CoinGlassなどのデリバティブデータ集計サービスによると、77,000ドル付近への調整に伴う5億4,700万ドルの清算は、急騰時の12時間データとほぼ一致していた。Hyperliquidなどのプラットフォームでは、セッションを問わず1取引あたり2,300万ドルから4,800万ドル規模の個別清算イベントが発生していた。
ビットコインがついに上昇を止めて押し戻されると、天井付近でロングポジションを積み上げていたトレーダーは含み損を抱え込んだ。77,000ドルへの調整は、5億4,700万ドルという数字の大半を占めるロング清算の連鎖を引き起こすのに十分だった。仕組みとして、清算とは、トレーダーの証拠金が必要な維持証拠金水準を下回ったため、取引所がレバレッジポジションを強制的に決済することを指す。こうした強制決済は成行注文として執行されるため、それぞれが引き金となった価格変動をさらに進める可能性があり、これが連鎖的な清算(カスケード)の形成メカニズムである。
マクロの追い風が上昇相場を後押し
米財務省は長期債買入オペレーションの拡大を発表し、規模は20億ドルから40億ドル超へとほぼ倍増した。これは財務省が発行済みの長期債を買い戻すオペレーションであり、市場参加者は流動性シグナルとして注視している。トランプ政権からの規制面のシグナルも影響した。同政権は暗号資産取引所のコンプライアンスに有利な枠組みを提示し、機関投資家がこの分野で活動する自信を高めた。

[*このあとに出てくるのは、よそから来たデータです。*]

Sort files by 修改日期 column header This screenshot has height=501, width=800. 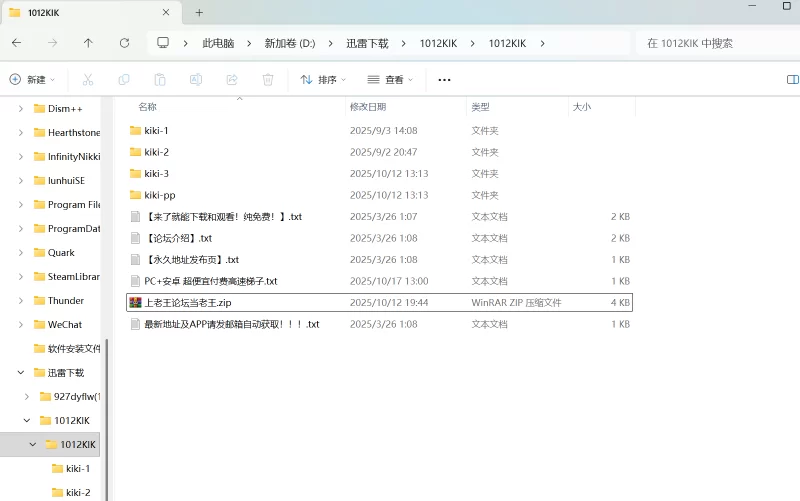coord(367,106)
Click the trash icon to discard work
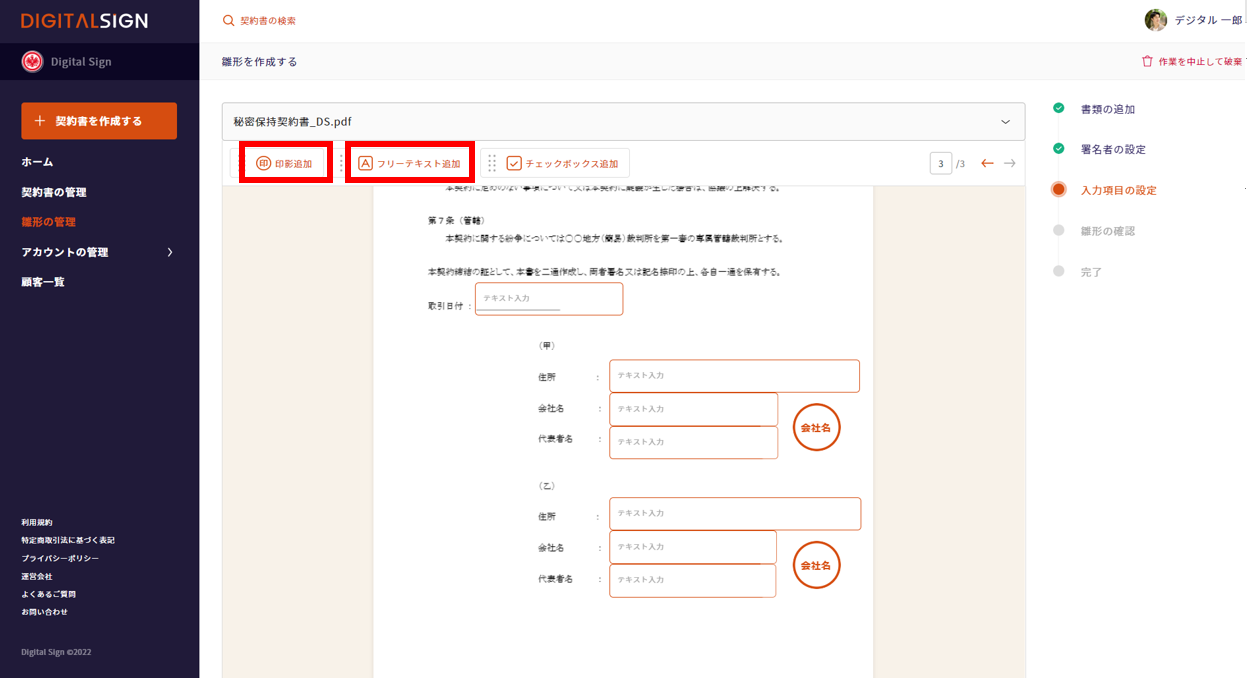Image resolution: width=1247 pixels, height=678 pixels. click(1147, 62)
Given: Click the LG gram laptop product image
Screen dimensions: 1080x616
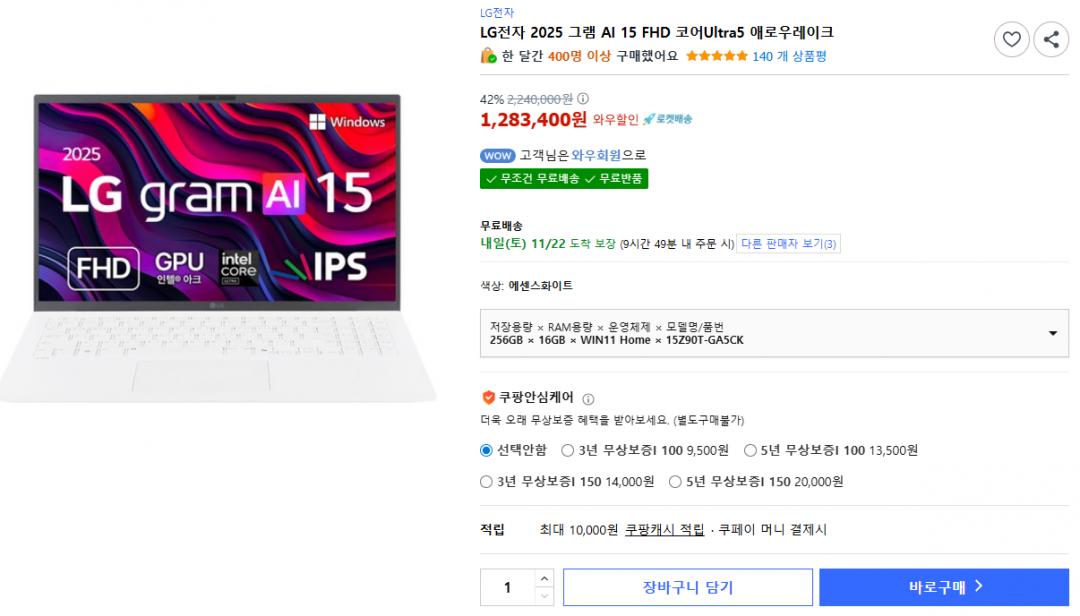Looking at the screenshot, I should tap(218, 247).
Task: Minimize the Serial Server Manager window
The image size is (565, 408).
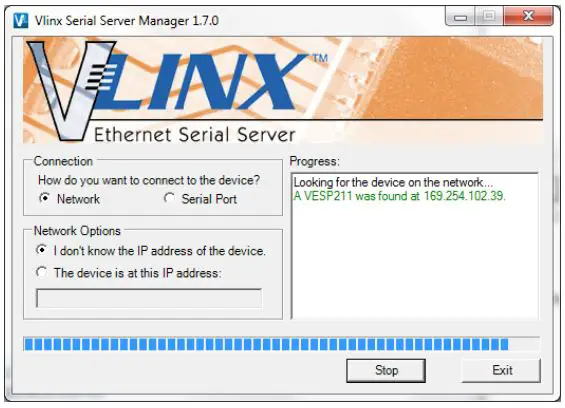Action: 460,17
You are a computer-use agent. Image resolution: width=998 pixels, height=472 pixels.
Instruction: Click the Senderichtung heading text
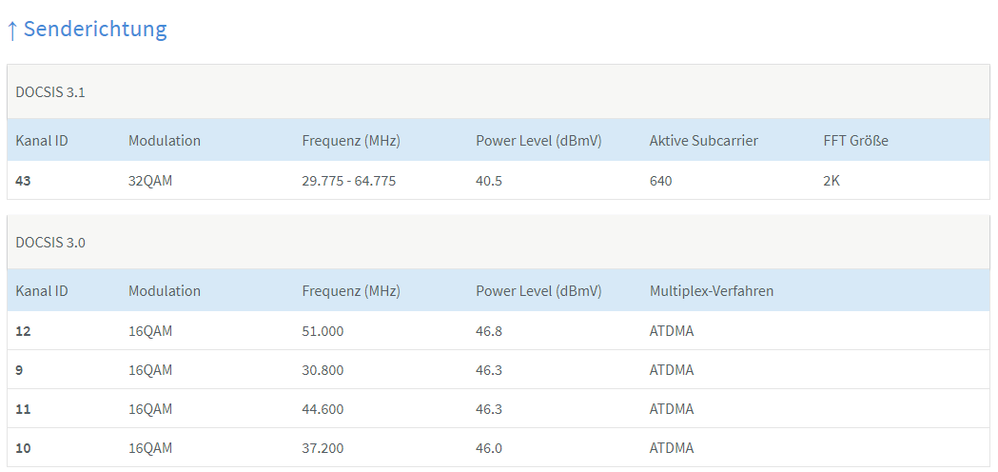(x=95, y=29)
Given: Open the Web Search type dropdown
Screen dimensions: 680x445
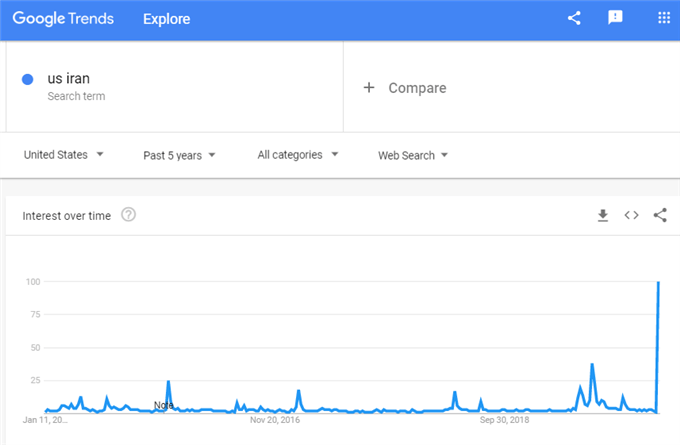Looking at the screenshot, I should tap(412, 155).
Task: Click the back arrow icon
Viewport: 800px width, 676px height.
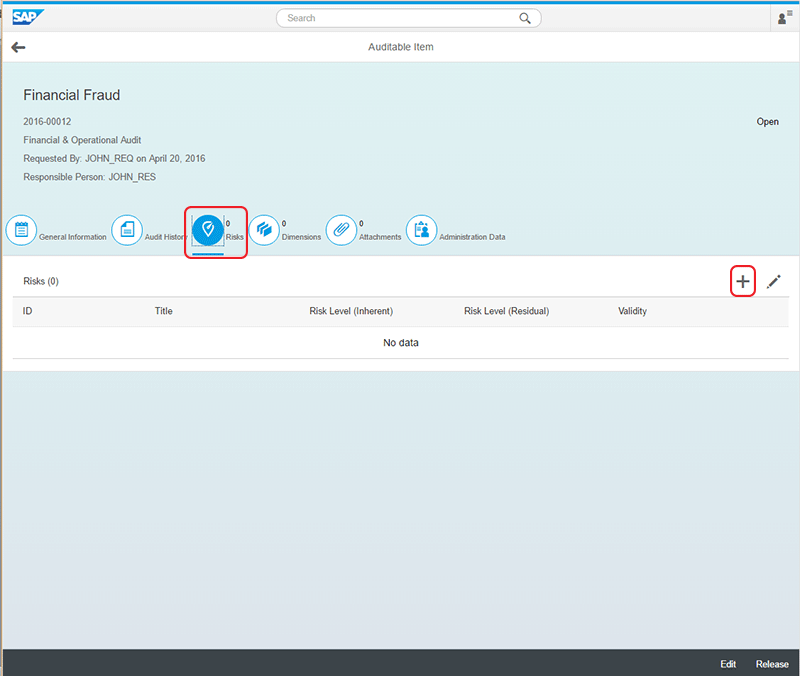Action: (18, 47)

2026年にはすでに複数の大規模な清算カスケードが発生しており、単日でデリバティブ市場全体に10億ドルから30億ドル超の損失が記録された日もある。満期日なしにレバレッジポジションを無期限で保有できる永久先物市場は、この種の変動の主要な舞台となっており、50倍や100倍のレバレッジはウォレットさえあれば誰でも利用できる。50倍のレバレッジでは約2%の逆行でポジションの証拠金全体が失われ、100倍ではその水準は1%近くまで下がる。3%の調整がこれほどの損害を出した計算上の理由である。また、永久契約は契約価格を現物価格に連動させるため、ロングとショートのトレーダー間で支払われるファンディングレート(資金調達率)に依存しており、このコストはポジションが片側に偏るにつれて変動する。参考までに、記録上最大の清算イベントはいまだに2025年10月10日であり、この日はビットコインの急売りにより約190億ドルのポジションが単日で強制決済された。
売買双方で過密となったポジション
ビットコイン上昇中のショート清算の規模は、弱気ポジションの相当部分が一掃されたことを示唆している。同時に、調整に伴う5億4,700万ドルの清算は、ロング側も同様に急速に過密になりうることを裏付けた。未決済建玉(オープンインタレスト、デリバティブ契約の残存総額)はそうした過密度を測る標準的な指標であり、この種の出来事の後、デリバティブトラッカーが清算データと併せて公表する数値でもある。3%の押し目は、適切に管理されたポジションにとって通常は存続の脅威とはならないが、レバレッジが十分に高い場合、わずかな変動でもレバレッジポジションを完全に失わせる可能性がある。